Here are a few steps you can consider to stop experiencing anxiety around losing someone:
The first step towards overcoming a problem is to accept it honestly. Forcefully trying to ignore or stop your anxiety can do more harm than good. Accepting your fear of losing a loved one allows you to settle down and figure out the needed solutions.
- Identify Your Concerns
Once you have accepted that you are experiencing anxiety or fear, it becomes essential to identify the triggers or the sources. It’s a good practice to spend some time and lists the factors that impact your fear. Once you identify the patterns, it becomes easier to overcome them.
- Work On Your Self-Esteem
Fear of losing your loved one can reflect your poor self-esteem and codependency on the other person to feel a sense of self. This is not a healthy way to bond with the other person and prevents you from discovering your true power.
Allow yourself to grow as an individual beyond this bond.
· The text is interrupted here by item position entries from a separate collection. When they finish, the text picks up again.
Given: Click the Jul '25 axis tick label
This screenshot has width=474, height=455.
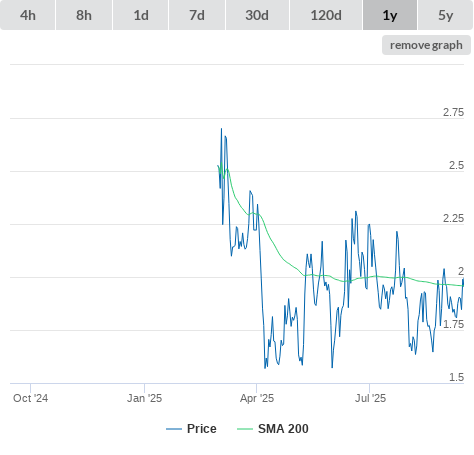Looking at the screenshot, I should [x=370, y=398].
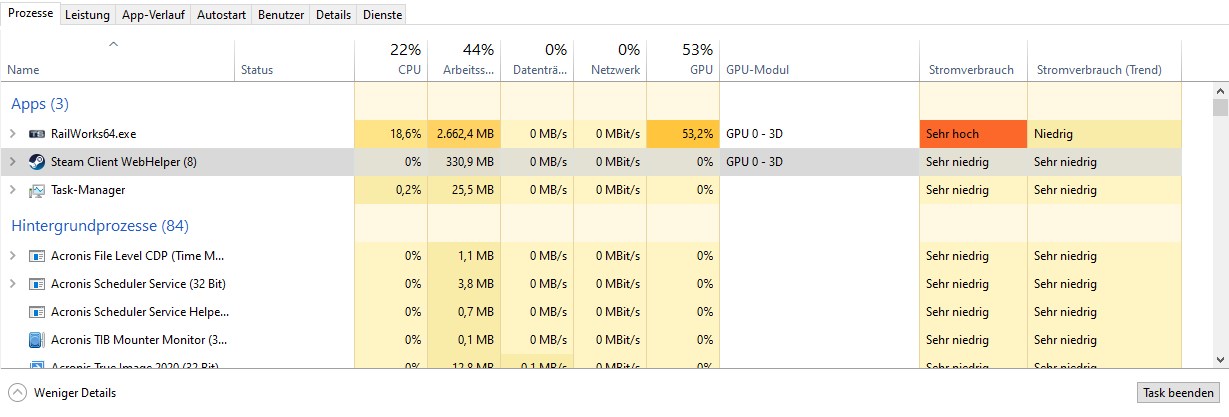Open the Autostart tab
The height and width of the screenshot is (417, 1229).
pyautogui.click(x=221, y=15)
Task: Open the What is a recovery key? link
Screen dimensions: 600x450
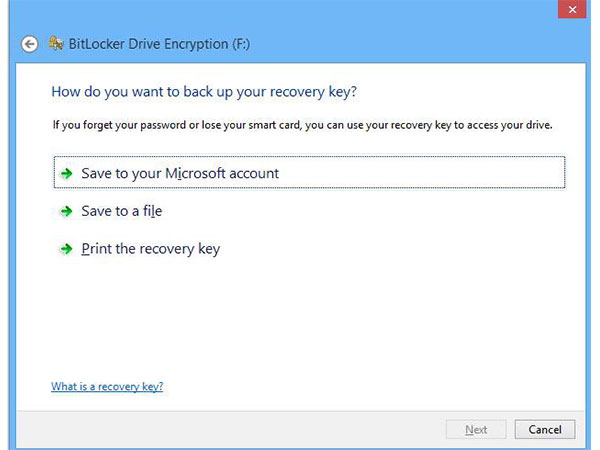Action: tap(107, 386)

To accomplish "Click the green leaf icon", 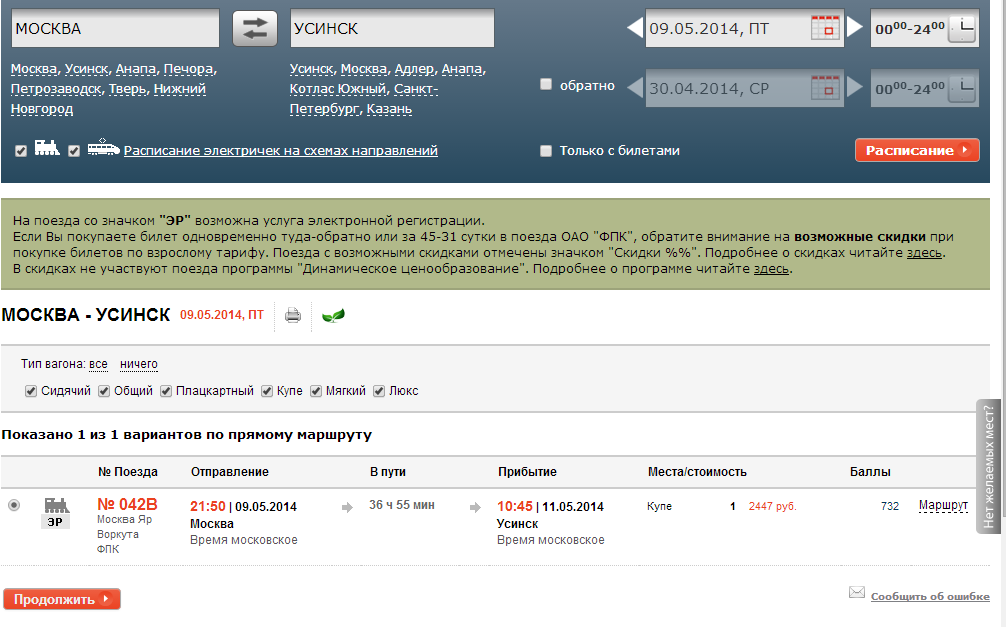I will (333, 316).
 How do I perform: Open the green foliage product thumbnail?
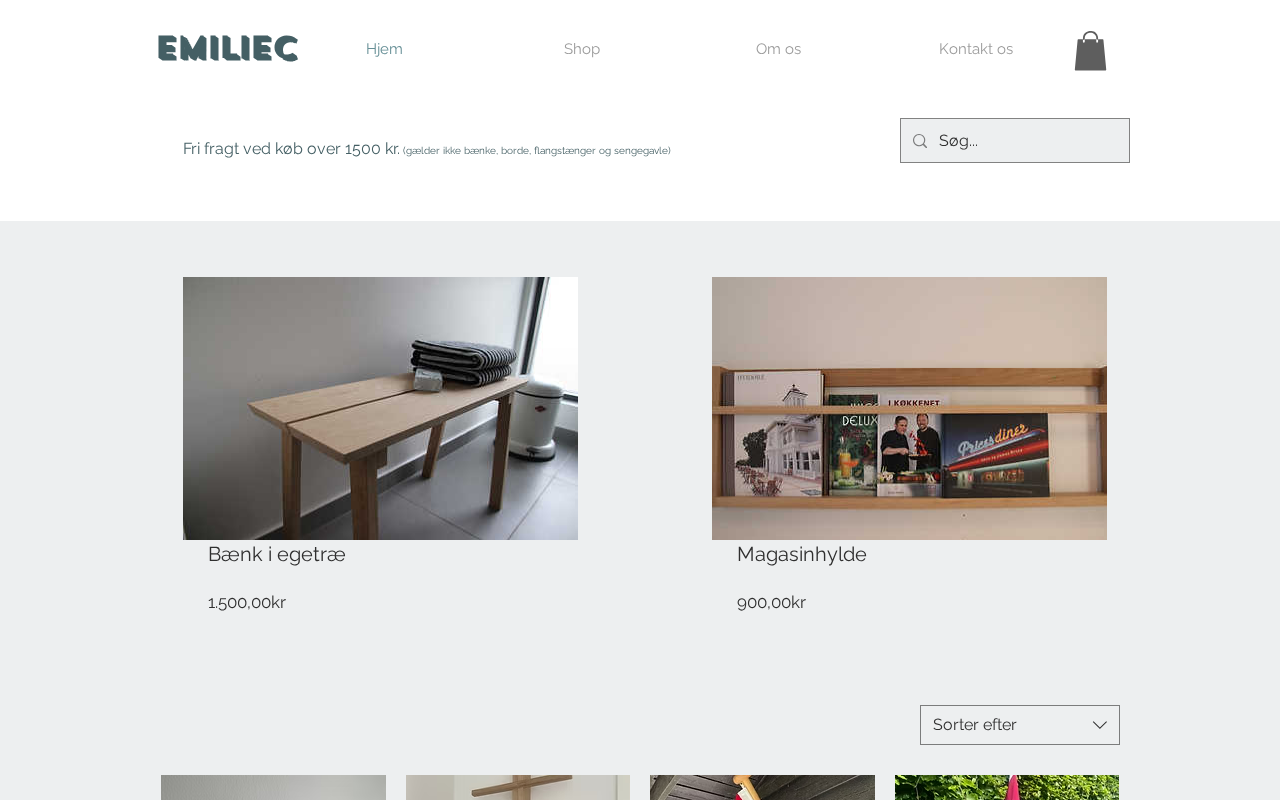(1007, 788)
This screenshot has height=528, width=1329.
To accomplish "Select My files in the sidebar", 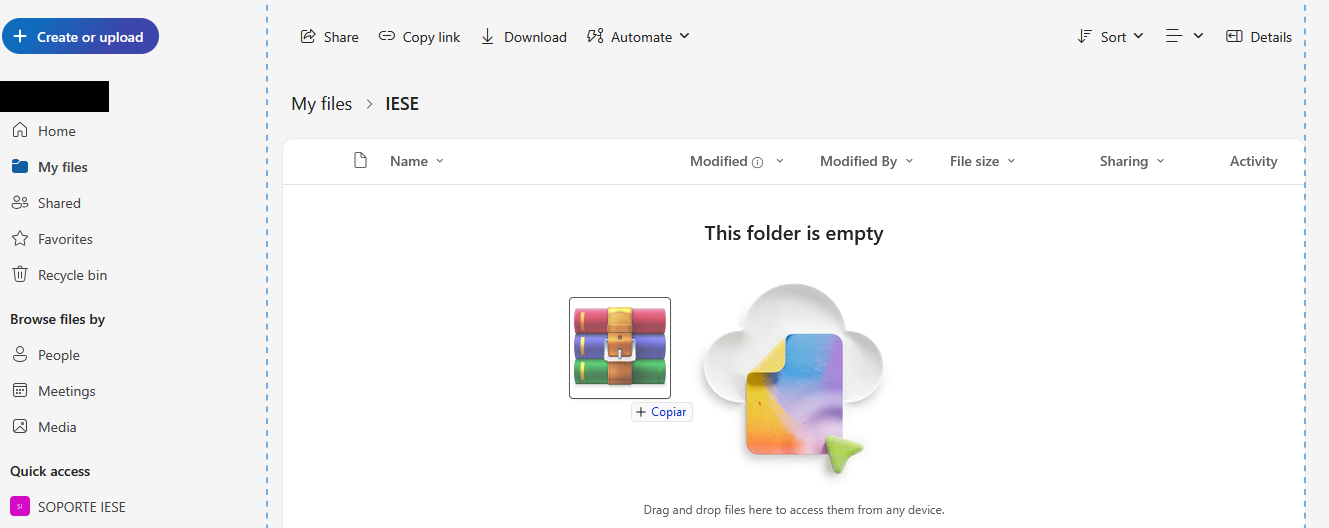I will 62,167.
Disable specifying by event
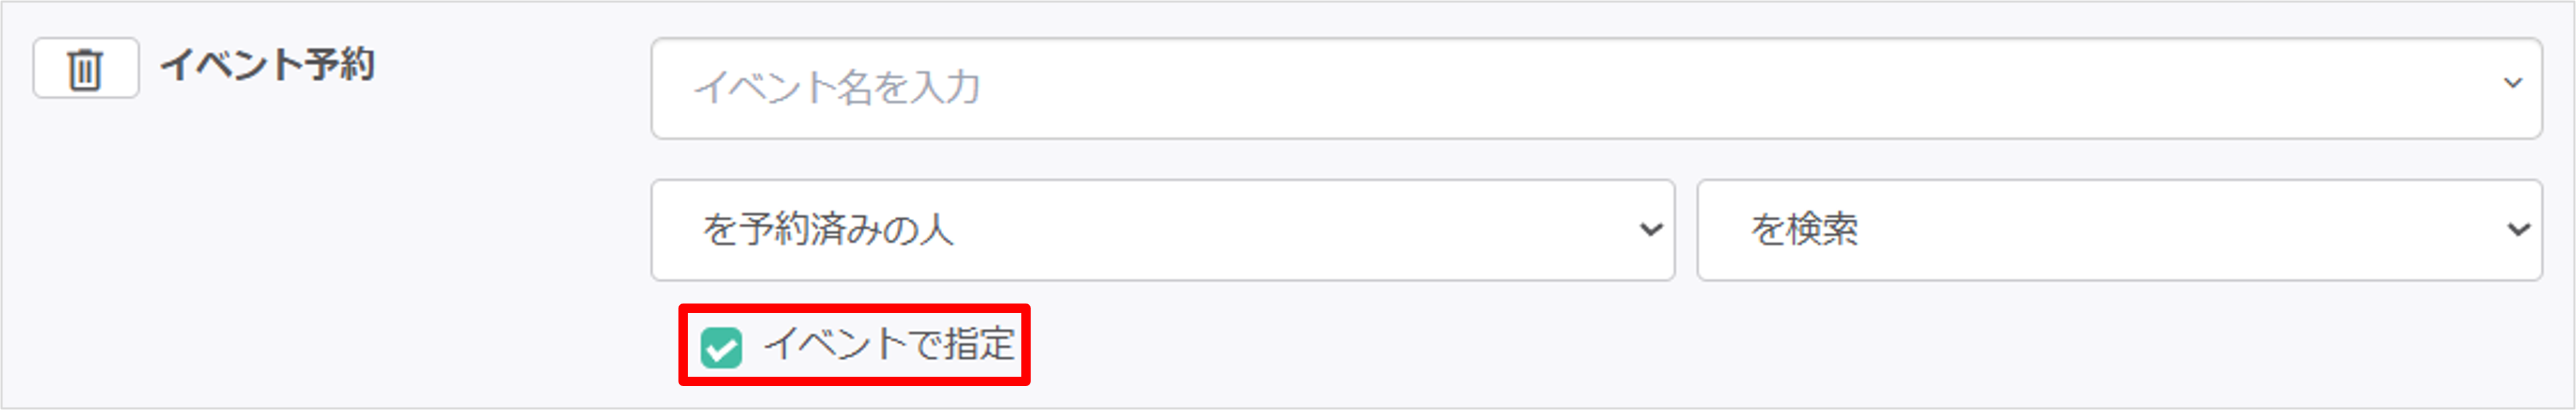The height and width of the screenshot is (410, 2576). click(x=720, y=348)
Doing more things that boost your self-confidence makes you start seeing your life not just as a consequence of your relationships but so much more.
- Forget What You Cannot Control.
One way to cope with fear is to think about whether there’s anything you can reasonably do to control the situation– if the answer is yes, do what possibly makes the situation better but if not, try to let it go.
- Practice Mindfulness
Mindfulness helps you focus on the present moment rather than the past or future beyond your control. When you are aware of the things in your life, you start appreciating them more. Being in the moment also helps reduce stress or fear that can come with the feeling of uncertainty.
Meditation, guided imagery, and different breathing methods are a few mindfulness practices to relax.
- Let Your Loved Ones Know About Your Fear
If you have been bottling up your feelings for too long, it’s a good idea to share them with your trusted ones. Opening up about your fear will not only help you relax but also give you the needed support.
- Get Comfortable with Being Alone
A hard fact about life is that no matter how much we love someone, we’ll face losses at some point. As important as holding your loved ones close, it’s equally necessary to define yourself as an individual beyond your relationships. The fear of being left alone disappears when you get comfortable being with yourself.
Feeling scared of losing a loved one is natural— but knowing when to address it and take the necessary steps to overcome the fear is essential for your well-being. If you are going through an actual loss of a dear one, allow yourself to grieve till you recollect yourself.
In both cases, make conscious efforts to heal yourself and reach out for the needed support.
The above facts are built to help you overcome your fear, but if you are experiencing extreme anxiety or stress, it’s always suggested to seek professional help. Fortunately, the phobia of losing people is treatable and can help you bring self-power back to you.